[Records contained in a dataset]
◇ ◇ ◇ ◇ ◇ ◇ ◇

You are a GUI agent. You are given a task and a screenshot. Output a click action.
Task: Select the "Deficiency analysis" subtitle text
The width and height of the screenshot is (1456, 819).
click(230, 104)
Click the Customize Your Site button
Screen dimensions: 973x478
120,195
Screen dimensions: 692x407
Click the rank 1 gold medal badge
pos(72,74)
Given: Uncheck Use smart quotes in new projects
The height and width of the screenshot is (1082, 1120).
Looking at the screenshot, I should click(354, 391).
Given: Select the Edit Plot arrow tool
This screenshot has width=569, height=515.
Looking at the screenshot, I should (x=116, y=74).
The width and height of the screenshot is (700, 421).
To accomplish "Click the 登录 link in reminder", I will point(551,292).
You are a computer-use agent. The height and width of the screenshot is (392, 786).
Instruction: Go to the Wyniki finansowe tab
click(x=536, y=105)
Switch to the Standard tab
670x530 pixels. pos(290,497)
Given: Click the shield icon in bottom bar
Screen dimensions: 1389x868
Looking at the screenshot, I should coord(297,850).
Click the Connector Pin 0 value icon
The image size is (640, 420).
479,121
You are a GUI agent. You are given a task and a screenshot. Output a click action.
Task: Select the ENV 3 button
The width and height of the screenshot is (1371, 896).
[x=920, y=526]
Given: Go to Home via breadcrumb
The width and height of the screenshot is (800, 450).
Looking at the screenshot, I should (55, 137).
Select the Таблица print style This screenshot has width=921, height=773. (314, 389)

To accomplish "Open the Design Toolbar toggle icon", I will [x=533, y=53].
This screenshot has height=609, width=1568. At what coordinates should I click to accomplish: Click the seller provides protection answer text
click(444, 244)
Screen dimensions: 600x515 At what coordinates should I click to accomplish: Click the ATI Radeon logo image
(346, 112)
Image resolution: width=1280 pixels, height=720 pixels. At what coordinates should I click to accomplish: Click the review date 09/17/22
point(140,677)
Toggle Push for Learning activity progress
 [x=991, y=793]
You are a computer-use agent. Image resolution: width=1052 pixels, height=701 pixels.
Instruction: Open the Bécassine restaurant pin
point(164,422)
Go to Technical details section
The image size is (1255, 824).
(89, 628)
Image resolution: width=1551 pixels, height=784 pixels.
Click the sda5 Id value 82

◇ ◇ ◇ ◇ ◇ ◇ ◇

Directions for this task: Copy out the records above without altering anything.

Solution to the exercise:
You are a GUI agent. You are given a task and a screenshot. Output a click action.
Task: Select the "Deficiency analysis" subtitle text
The width and height of the screenshot is (1456, 819).
click(230, 104)
Click the Customize Your Site button
Screen dimensions: 973x478
120,195
Screen dimensions: 692x407
Click the rank 1 gold medal badge
pos(72,74)
Given: Uncheck Use smart quotes in new projects
The height and width of the screenshot is (1082, 1120).
Looking at the screenshot, I should click(354, 391).
Given: Select the Edit Plot arrow tool
This screenshot has width=569, height=515.
Looking at the screenshot, I should (x=116, y=74).
The width and height of the screenshot is (700, 421).
To accomplish "Click the 登录 link in reminder", I will point(551,292).
You are a computer-use agent. The height and width of the screenshot is (392, 786).
Instruction: Go to the Wyniki finansowe tab
click(x=536, y=105)
Switch to the Standard tab
670x530 pixels. pos(290,497)
Given: Click the shield icon in bottom bar
Screen dimensions: 1389x868
Looking at the screenshot, I should coord(297,850).
Click the Connector Pin 0 value icon
The image size is (640, 420).
479,121
You are a GUI agent. You are given a task and a screenshot. Output a click action.
Task: Select the ENV 3 button
The width and height of the screenshot is (1371, 896).
[x=920, y=526]
Given: Go to Home via breadcrumb
The width and height of the screenshot is (800, 450).
Looking at the screenshot, I should (55, 137).
Select the Таблица print style This screenshot has width=921, height=773. (314, 389)

To accomplish "Open the Design Toolbar toggle icon", I will [x=533, y=53].
This screenshot has height=609, width=1568. At what coordinates should I click to accomplish: Click the seller provides protection answer text
click(444, 244)
Screen dimensions: 600x515 At what coordinates should I click to accomplish: Click the ATI Radeon logo image
(346, 112)
Image resolution: width=1280 pixels, height=720 pixels. At what coordinates should I click to accomplish: Click the review date 09/17/22
point(140,677)
Toggle Push for Learning activity progress
 [x=991, y=793]
You are a computer-use agent. Image resolution: width=1052 pixels, height=701 pixels.
Instruction: Open the Bécassine restaurant pin
point(164,422)
Go to Technical details section
The image size is (1255, 824).
(89, 628)
Image resolution: width=1551 pixels, height=784 pixels.
Click the sda5 Id value 82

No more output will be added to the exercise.